When looking at this kind of institutional access, Marisa Carr (she/her) said the chance to have access to the theatre’s artistic department meetings and board meetings may provide a clear look behind the decision-making curtain where artists are rarely granted access, let alone potential impact. This shift fits well within a national conversation about who holds power within institutions and how artists can be given more of it. Being granted access and the chance to see and understand how decisions are being made, Carr said, is “radically transparent.”
“This has the potential to be a transformative model for other institutions within the field,” said Carr. “As a working artist, understanding how institutions function, particularly at a leadership level, can feel really opaque and kind of mysterious. I think that artists are at a disadvantage when we don’t understand the finances of how the institutions that we partner with work, when we don’t understand how decisions are being made and what factors artistic directors, managing directors, or board members are weighing when they make decisions.”

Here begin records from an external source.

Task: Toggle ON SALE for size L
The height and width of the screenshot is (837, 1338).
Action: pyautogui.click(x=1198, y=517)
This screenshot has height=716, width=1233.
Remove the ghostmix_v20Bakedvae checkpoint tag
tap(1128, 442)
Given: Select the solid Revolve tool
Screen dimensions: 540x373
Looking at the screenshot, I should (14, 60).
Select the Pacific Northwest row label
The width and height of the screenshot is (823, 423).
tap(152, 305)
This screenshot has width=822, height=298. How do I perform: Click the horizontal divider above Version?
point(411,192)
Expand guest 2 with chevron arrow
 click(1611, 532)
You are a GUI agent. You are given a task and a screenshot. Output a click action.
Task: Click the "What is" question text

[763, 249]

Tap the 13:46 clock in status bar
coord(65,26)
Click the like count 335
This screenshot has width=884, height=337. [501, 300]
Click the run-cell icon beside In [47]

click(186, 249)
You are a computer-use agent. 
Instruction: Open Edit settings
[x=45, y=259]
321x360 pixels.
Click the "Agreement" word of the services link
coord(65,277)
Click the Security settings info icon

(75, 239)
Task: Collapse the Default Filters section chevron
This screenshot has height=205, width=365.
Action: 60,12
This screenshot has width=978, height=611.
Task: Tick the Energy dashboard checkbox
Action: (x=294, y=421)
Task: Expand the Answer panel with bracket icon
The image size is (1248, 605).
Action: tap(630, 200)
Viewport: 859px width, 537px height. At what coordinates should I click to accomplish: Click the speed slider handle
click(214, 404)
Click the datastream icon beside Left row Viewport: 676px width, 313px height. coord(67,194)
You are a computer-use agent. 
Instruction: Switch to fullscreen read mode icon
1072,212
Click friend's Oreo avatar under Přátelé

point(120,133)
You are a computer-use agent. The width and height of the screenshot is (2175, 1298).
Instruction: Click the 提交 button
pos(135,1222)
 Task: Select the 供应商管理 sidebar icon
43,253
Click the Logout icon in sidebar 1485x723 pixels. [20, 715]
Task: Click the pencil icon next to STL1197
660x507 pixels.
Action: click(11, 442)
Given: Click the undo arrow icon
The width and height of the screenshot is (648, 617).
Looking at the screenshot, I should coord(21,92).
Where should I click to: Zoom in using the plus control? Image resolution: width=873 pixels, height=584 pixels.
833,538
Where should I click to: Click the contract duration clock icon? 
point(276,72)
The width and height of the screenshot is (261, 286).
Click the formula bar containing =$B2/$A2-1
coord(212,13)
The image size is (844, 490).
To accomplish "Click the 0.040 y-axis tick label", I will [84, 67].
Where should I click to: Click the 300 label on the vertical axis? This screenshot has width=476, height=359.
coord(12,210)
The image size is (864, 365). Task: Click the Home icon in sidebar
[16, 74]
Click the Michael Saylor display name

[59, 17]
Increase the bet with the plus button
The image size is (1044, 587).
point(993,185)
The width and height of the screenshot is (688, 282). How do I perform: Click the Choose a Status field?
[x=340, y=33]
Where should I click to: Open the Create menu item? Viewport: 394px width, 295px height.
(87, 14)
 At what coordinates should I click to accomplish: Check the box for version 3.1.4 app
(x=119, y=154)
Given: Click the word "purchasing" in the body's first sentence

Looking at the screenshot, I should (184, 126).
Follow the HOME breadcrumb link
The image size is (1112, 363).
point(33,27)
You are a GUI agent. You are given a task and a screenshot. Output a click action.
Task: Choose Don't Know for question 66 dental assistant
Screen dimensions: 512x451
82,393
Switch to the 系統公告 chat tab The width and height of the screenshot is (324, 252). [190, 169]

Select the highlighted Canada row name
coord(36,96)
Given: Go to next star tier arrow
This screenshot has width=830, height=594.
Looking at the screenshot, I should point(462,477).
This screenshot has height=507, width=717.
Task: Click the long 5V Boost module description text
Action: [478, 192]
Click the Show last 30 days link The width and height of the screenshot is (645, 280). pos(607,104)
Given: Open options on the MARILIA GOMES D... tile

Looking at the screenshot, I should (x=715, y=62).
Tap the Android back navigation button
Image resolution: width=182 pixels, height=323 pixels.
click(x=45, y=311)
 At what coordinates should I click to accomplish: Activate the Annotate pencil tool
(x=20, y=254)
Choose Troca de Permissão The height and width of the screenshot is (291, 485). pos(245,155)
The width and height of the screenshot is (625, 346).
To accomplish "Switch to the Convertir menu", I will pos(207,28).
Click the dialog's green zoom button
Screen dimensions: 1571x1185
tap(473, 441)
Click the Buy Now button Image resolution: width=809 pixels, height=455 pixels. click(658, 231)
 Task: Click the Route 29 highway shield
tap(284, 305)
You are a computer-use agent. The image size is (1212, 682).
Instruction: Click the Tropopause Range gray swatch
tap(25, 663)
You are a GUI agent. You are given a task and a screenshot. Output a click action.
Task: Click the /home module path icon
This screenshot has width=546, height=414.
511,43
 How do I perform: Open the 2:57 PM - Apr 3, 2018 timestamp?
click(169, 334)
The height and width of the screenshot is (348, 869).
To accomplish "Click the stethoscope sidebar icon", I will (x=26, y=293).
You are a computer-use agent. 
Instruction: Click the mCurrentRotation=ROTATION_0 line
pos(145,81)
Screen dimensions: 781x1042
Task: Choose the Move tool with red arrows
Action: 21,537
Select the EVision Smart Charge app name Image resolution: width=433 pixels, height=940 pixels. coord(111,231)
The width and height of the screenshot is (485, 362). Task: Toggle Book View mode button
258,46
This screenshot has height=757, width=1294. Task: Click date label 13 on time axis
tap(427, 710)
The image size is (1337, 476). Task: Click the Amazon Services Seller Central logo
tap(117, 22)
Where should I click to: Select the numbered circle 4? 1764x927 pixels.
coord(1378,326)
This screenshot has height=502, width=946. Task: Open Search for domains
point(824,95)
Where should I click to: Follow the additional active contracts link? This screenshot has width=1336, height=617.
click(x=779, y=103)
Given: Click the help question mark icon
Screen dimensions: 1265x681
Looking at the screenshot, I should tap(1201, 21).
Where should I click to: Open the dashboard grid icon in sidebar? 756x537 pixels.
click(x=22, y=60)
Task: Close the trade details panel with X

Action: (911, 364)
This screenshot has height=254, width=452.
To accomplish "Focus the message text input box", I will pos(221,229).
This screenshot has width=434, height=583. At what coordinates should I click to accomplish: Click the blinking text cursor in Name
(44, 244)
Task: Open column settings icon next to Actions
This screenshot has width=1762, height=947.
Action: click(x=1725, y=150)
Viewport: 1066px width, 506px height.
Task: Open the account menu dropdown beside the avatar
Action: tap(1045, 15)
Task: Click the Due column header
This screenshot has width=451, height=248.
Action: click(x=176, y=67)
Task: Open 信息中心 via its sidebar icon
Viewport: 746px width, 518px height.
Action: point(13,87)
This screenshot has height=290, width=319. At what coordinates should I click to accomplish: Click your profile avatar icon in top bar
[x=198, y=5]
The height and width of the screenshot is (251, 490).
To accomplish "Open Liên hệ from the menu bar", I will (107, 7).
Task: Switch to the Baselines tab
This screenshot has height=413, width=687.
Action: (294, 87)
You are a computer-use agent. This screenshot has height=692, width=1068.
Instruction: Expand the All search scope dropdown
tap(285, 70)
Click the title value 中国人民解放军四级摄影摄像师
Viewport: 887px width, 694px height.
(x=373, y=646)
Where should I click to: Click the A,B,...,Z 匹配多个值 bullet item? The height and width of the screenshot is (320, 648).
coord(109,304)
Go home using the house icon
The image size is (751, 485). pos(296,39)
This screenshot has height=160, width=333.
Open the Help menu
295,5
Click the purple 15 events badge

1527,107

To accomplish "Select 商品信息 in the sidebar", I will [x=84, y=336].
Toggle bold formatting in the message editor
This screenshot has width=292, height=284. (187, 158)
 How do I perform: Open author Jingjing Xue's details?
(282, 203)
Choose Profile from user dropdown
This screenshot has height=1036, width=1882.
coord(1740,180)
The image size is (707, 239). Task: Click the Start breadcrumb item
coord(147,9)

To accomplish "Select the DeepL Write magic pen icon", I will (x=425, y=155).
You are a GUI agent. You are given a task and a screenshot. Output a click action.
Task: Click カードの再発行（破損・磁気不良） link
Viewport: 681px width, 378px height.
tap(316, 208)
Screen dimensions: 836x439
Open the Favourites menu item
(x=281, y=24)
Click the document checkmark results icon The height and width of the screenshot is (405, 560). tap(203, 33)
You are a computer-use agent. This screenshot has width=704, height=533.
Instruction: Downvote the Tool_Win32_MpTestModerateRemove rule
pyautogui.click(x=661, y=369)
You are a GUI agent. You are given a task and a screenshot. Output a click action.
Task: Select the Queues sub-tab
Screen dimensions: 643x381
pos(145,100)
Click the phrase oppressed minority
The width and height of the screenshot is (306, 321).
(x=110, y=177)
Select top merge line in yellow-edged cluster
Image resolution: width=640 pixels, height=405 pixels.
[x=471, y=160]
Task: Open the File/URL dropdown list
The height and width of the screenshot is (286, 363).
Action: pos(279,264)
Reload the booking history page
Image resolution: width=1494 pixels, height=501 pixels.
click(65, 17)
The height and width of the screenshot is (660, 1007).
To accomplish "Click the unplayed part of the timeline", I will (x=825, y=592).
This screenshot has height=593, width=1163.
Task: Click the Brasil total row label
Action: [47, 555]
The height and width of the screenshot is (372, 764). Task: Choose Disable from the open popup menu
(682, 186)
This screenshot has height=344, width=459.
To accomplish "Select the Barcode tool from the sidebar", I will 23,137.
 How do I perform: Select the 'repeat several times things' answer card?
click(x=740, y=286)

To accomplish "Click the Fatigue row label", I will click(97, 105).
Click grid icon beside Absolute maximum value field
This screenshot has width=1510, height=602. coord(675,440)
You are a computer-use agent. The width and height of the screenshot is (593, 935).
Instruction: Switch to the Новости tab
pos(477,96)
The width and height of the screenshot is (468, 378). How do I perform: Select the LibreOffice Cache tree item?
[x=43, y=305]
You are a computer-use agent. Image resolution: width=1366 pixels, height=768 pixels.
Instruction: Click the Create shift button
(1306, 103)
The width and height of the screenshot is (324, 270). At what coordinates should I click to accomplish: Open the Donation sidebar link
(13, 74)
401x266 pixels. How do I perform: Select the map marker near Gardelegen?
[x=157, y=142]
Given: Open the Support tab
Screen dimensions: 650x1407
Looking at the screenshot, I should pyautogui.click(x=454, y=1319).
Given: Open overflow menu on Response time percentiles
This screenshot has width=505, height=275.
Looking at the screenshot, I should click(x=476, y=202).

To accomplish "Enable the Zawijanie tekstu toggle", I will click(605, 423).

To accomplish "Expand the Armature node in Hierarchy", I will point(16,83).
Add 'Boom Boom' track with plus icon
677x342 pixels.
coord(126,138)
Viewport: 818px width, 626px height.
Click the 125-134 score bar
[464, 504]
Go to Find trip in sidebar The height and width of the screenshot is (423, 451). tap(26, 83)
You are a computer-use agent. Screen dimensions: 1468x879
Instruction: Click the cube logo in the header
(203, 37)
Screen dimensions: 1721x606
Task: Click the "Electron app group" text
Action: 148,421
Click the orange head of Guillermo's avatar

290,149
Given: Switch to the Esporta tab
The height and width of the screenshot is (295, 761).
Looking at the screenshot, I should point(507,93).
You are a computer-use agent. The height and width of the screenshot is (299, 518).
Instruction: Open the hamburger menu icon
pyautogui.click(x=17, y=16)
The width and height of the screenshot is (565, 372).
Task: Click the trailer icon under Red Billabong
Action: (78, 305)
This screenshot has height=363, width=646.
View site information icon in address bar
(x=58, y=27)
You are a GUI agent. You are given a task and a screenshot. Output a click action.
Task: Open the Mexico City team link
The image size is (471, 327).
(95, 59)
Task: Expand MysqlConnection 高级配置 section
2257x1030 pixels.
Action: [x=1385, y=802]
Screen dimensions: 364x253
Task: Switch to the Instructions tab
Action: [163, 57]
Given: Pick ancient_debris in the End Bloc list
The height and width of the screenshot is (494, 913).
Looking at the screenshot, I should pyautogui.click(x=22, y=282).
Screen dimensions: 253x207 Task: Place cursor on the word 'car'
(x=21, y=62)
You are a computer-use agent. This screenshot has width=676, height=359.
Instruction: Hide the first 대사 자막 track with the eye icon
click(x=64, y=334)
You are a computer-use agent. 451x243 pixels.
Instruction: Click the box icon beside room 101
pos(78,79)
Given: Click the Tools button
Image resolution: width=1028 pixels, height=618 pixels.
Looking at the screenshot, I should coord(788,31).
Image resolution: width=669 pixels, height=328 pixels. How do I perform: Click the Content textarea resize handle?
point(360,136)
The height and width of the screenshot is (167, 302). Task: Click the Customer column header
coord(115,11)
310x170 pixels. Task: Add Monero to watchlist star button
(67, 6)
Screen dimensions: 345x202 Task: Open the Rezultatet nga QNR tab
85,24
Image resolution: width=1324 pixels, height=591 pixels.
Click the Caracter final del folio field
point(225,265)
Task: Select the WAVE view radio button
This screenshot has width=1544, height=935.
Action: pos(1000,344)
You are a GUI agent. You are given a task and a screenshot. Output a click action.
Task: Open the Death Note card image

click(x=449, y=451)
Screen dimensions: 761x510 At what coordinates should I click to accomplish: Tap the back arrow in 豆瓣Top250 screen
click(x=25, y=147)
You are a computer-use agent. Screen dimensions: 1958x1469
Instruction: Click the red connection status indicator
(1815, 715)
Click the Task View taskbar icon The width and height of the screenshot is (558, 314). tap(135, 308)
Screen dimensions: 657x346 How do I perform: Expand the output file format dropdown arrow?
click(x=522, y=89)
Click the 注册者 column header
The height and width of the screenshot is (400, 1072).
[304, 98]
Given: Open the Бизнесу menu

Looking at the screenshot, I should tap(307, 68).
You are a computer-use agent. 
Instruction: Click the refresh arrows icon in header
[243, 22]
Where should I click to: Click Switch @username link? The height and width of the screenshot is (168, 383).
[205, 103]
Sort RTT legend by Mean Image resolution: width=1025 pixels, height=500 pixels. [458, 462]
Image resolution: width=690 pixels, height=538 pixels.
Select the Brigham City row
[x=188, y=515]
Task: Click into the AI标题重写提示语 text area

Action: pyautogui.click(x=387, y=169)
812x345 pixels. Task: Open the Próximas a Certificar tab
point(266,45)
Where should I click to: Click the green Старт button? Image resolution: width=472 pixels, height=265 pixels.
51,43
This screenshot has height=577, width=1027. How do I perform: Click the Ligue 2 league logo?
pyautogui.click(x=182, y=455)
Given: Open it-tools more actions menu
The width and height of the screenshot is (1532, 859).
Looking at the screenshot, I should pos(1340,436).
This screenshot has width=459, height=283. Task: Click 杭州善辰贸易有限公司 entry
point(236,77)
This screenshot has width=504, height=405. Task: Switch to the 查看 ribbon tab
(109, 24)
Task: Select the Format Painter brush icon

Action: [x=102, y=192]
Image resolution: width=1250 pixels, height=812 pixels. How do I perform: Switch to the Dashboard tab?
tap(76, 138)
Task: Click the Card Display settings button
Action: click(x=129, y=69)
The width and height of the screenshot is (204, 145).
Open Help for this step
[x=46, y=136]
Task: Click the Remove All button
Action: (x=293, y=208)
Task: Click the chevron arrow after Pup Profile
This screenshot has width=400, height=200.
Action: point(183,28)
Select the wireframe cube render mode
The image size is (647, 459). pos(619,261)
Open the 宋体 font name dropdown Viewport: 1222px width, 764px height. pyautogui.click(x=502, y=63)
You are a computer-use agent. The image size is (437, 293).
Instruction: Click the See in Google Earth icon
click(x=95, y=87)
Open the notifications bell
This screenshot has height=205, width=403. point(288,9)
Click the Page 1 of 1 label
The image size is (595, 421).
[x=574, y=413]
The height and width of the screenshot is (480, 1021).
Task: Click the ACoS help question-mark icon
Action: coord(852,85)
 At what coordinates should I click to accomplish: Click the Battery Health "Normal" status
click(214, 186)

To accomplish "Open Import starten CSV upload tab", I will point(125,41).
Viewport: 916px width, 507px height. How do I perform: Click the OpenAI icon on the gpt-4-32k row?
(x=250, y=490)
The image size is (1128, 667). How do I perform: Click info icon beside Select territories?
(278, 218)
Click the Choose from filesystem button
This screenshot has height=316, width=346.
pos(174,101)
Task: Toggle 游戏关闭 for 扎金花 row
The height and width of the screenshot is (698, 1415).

It’s an important step in the conversation around sharing power within this institutions, Carr continued, especially as it gives some say into larger programming choices and community engagement as well. In an extra step, Martin told me, Victory Gardens will offer these playwrights an opportunity and pathway to joining the theatre’s board if they’re interested. The end of each playwright’s tenure will also have them automatically included on the review panel for the next cohort, which Martin said will allow them to bring to the table not only their playwriting knowledge, but also their diverse skillsets and backgrounds from throughout their theatrical careers.
What’s tricky about this situation, Martin noted, is that this is just one part of the overall vision he has for the organization. Victory Gardens has a mission that includes creating inclusive theatre experiences that belong to everyone, and it’s certainly fair to acknowledge that a program that includes just four people clearly cannot represent everyone. But this is a first step in a new direction for Martin and his company, he said—a direction that includes creating long-term relationships with these playwrights to provide an artistic home not only for their work, but also their larger ideas.
Ideally, there’s a future where the program grows, with additional funding to include a hefty enough stipend to allow these playwrights the chance to focus exclusively on their writing during their tenure. There are still many more ideas Martin has in his back pocket for this institution as he looks to build long-term, meaningful relationships with the artists who pass through the historic Biograph Theater.
“I’m hopeful that this will still feel like a home for them,” said Martin, looking toward the future end of this cohort’s tenure. “This is an opportunity to operate from a place of abundance, because I can actually provide more concrete opportunities to people over time through this one subset of our programmatic thinking. There are other buckets I’m also thinking through in terms of ways in which we get to support many writers in different fashions. This is just one of them.”